We need to invent something that does the opposite now where individuals could wear something that prevents them from showing up in someone else’s content without explicit digital consent (some sort of personal scrambler). I don’t think the LED feature listed on this product page will often be honored by most people who will use these shades
We're nearly at the "Foundation" levels of surveillance tech, but with no countermeasures in sight to oppose that. Even resisting web browser fingerprinting is difficult.
There are no "hard" countermeasures possible, not technological ones - you're fighting against the laws of physics here, which mandate that everything constantly radiates information about what it's doing, in every direction, at the speed of light. Advancement of surveillance is advancement in being able to discern that information. You can try and introduce noise, but you're still fighting uphill, against the whole fields of signal processing and information theory.
The only "countermeasures" we can have are "soft" ones - social, political and legal. Convince people to treat privacy as core value, and surveillance as repugnant. Make forms of surveillance illegal. Mandate by law to have surveillance capabilities in devices handicapped by design. But this, at best, only solves the problem for regular people and some of the time, while governments stay stable and sane - the possibility of deeper surveillance is still there, just the choice to perform it seems unattractive at a given moment.
A Halloween costume that changes the shape of the body and face should suffice. Let's all dress up as "V" from V for Vendetta. Some would say a persons gait can give them away so we can all walk or sashay like a runway model. The costume needs an RF blocking pocket for fondle slabs. I can picture this happening. Low tech, affordable, concept can be applied to any costume. Optional platform boots to balance peoples height.
I think we still have an option of a privacy regulation that requires explicit expiring consent on any kind PII handling and a private right of action to enforce it (e.g. small claims court).
There are strong incentives for secrecy (military applications), hence encryption which provides solid foundations for private communication in civilian tech. I wonder if counter-surveillance tech could take the same route (e.g. ordinary soldiers can no longer afford to not carry a smartphone -> strong incentive to protect them from tracking; maybe I'm extrapolating too far).
It's more likely that the military would provide soldiers with phones using a special version of Android with less tracking than it is that they'd mandate Google stop snooping on everybody for national security reasons. They take advantage of the data Google collects, the fact that everyone is carrying a mobile wire (mic and camera) filled with radios collecting and broadcasting location info, and that for many people a single device they carry acts as a treasure trove of information on them, who they've been talking to, and what they've been doing.
It’s not so much having a countermeasure but having countermeasures be built in to the system. Similar to a concept called gevulot in the book Quantum Thief.
In the sci-fi novel "The Mountain in the Sea" (highly recommended btw) there is a piece of tech called "abglanz" which is an identity shield mask that flickers in iridescent blurry patterns to protect a person's privacy from camera surveillance.
Check out Adam Harvey's "CV Dazzle" and other related design efforts. CV Dazzle is from 2010 but still very cool, the concept is generally to design cyberpunk clothing and headware that is adversarial to face detection algorithms.
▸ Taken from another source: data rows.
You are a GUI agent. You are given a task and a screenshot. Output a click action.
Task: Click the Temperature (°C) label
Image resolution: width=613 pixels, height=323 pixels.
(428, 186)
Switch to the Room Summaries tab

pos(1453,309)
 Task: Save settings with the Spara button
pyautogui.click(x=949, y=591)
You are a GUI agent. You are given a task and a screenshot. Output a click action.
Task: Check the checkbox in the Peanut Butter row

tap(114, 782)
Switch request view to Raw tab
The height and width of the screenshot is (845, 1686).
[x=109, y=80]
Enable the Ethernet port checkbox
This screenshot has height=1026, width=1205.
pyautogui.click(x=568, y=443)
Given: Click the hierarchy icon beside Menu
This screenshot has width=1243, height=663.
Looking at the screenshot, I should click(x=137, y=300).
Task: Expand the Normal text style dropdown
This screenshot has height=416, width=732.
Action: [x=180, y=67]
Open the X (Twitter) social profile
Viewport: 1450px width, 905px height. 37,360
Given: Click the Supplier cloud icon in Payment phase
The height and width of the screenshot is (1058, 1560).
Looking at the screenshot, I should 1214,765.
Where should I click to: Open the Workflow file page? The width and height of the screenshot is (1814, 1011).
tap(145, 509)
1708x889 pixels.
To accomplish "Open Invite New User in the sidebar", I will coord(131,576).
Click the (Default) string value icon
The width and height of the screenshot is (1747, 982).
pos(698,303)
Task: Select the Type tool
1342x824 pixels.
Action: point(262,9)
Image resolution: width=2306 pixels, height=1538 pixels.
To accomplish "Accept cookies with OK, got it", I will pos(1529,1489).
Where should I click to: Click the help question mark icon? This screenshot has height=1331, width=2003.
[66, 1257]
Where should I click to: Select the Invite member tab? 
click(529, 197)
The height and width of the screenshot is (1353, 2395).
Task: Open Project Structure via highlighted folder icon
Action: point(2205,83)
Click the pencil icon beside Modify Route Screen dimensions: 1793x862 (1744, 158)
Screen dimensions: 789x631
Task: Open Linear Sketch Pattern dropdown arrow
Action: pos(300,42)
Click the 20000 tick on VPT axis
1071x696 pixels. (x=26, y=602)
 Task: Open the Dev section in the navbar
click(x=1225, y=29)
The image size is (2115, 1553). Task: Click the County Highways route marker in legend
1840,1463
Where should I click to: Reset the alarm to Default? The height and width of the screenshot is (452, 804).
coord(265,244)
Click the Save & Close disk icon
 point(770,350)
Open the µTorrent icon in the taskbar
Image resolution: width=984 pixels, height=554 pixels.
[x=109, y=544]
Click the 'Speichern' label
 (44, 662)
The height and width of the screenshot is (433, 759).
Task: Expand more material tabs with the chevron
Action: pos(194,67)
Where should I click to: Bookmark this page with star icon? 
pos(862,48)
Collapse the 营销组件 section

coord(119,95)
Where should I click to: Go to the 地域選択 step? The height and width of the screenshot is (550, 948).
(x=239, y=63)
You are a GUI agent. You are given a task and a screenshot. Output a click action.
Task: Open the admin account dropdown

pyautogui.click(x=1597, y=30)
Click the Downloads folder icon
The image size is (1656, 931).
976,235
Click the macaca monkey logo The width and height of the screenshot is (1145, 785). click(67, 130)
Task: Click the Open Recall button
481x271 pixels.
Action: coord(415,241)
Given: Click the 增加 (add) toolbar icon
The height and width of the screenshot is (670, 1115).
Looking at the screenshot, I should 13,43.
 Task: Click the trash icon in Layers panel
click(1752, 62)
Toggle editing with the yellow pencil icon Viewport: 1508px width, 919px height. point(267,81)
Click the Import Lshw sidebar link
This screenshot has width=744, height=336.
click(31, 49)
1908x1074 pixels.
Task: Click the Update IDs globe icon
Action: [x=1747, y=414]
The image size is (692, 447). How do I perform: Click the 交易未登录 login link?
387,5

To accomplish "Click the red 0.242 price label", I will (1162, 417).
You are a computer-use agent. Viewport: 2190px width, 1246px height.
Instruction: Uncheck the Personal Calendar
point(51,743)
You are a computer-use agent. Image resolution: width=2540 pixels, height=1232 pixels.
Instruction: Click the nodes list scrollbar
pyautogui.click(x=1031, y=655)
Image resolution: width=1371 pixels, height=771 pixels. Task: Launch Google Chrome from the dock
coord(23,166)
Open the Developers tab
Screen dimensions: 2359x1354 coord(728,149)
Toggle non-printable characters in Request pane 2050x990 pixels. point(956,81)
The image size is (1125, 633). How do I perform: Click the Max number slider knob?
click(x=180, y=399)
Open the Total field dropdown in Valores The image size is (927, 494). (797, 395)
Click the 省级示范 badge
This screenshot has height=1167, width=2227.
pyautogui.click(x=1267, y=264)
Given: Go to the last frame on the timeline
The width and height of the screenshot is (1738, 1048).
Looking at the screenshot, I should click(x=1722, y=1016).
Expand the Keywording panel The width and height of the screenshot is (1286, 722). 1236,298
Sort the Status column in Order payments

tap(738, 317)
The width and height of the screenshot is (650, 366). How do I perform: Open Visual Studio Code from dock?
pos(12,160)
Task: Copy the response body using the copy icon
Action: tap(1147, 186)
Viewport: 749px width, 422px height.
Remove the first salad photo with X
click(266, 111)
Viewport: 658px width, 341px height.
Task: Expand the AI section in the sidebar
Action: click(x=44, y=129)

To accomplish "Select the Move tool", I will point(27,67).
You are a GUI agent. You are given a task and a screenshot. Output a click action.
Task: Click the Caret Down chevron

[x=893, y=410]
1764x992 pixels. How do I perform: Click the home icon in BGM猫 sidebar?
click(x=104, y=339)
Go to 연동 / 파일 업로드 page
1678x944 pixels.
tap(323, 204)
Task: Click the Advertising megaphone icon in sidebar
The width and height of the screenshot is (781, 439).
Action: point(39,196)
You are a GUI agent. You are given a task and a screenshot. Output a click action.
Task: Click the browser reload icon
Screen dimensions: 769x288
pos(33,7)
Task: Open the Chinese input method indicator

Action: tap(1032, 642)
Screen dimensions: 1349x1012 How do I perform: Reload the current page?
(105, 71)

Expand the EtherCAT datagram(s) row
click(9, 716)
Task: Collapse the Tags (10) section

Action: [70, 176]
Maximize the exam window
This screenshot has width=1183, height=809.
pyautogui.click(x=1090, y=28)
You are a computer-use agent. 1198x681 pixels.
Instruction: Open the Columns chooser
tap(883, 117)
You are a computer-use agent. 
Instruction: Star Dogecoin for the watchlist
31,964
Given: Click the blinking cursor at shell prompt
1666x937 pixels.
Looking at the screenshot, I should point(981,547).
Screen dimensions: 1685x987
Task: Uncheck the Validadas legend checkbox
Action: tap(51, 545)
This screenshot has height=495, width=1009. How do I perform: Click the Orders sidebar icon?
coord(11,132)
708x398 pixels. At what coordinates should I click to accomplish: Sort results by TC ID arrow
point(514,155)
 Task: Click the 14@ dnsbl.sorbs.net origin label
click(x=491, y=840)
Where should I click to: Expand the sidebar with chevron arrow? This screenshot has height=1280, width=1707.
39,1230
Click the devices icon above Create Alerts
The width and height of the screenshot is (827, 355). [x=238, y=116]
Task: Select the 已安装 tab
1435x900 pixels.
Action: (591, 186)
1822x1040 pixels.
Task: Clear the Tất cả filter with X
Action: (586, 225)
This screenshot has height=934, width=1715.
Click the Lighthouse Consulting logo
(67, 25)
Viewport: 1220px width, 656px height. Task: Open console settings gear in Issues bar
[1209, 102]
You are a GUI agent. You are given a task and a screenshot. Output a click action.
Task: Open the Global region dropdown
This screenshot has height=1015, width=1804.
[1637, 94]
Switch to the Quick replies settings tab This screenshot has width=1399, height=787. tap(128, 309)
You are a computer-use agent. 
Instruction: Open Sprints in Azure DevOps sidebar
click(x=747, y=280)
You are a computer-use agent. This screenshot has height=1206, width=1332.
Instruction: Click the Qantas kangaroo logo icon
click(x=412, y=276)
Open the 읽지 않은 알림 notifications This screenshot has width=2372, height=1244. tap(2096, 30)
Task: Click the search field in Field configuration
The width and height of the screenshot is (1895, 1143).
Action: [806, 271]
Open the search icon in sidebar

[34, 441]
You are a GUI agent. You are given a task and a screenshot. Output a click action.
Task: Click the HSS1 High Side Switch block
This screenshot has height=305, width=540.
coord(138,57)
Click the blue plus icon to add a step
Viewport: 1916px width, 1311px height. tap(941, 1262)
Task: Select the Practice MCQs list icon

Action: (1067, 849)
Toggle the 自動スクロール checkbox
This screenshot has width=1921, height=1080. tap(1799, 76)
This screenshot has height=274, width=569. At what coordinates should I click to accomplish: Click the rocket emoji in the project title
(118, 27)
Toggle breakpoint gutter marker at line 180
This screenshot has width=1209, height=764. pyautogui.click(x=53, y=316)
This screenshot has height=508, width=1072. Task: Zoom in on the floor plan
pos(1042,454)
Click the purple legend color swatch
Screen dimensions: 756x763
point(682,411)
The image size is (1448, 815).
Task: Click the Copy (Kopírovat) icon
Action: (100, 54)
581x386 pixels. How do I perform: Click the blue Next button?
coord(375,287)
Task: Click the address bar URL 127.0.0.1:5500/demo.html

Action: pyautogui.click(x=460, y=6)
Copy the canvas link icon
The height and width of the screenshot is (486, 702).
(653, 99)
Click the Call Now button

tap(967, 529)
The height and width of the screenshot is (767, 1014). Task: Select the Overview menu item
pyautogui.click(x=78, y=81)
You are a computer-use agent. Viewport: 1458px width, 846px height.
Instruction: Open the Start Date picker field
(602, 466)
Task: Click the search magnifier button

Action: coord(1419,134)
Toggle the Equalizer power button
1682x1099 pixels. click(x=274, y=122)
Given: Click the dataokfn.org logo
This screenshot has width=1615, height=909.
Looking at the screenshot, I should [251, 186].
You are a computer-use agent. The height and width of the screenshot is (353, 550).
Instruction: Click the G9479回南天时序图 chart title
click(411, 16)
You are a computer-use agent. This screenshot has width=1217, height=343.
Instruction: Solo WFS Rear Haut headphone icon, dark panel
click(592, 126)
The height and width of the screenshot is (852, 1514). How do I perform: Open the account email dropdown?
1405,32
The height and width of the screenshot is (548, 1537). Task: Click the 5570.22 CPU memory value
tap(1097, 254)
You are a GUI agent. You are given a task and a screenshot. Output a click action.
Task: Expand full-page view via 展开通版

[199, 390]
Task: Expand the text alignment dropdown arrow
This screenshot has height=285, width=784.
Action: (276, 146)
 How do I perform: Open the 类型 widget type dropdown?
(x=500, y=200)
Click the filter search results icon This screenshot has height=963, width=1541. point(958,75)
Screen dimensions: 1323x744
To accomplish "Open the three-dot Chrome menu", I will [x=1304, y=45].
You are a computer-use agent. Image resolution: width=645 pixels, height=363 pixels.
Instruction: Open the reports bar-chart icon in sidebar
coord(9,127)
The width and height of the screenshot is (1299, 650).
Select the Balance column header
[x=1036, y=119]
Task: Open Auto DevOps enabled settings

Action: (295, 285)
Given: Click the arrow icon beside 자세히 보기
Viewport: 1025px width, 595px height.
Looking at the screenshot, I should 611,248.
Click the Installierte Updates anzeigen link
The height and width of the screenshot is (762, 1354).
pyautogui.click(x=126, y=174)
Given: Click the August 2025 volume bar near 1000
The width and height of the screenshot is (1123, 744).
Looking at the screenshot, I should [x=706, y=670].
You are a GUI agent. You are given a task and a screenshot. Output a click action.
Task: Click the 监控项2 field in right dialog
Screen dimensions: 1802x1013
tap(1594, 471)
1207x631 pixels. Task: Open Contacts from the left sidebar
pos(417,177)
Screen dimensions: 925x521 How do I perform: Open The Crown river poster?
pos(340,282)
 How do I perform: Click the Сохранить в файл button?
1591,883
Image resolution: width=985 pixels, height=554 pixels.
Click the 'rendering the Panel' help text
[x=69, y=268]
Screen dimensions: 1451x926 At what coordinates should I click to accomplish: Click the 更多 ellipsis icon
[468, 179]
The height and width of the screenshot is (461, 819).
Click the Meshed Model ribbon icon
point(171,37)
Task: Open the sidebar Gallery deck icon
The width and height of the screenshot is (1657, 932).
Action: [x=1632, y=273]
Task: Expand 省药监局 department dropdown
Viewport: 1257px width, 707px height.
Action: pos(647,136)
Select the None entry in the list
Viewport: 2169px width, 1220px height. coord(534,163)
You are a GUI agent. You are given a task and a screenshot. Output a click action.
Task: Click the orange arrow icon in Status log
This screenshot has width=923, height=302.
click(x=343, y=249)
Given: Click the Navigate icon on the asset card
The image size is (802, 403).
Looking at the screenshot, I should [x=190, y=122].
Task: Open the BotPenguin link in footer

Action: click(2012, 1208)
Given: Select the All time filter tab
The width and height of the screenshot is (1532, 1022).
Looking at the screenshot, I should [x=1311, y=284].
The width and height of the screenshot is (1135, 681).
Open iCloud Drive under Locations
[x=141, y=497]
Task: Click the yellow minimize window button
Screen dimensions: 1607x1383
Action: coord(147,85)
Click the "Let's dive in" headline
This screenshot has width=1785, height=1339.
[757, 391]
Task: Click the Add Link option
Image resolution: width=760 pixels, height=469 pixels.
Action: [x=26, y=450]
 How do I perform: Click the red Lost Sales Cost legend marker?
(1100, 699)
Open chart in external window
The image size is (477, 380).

Algorithms are always changing, but I'm sure there will always be attacks of this nature. We could see them pop up in military applications in addition to personal privacy.
This sounds like legislation. Mandate (with stiff penalties for violations) that any recording in the presence of a certain BLE advertised value (that's anonymized) means that all people should be removed from the scene with current image generation AI tooling? Not sure what to do about in frame vs out of frame, but perhaps this sparks something.
Yeah. The creepy is back. When Google released its glasses, people jumped on it right away always gave me weird vibes. Why would someone want to do it? What is an everyday function that would be greatly improved by this, aside from some professional application?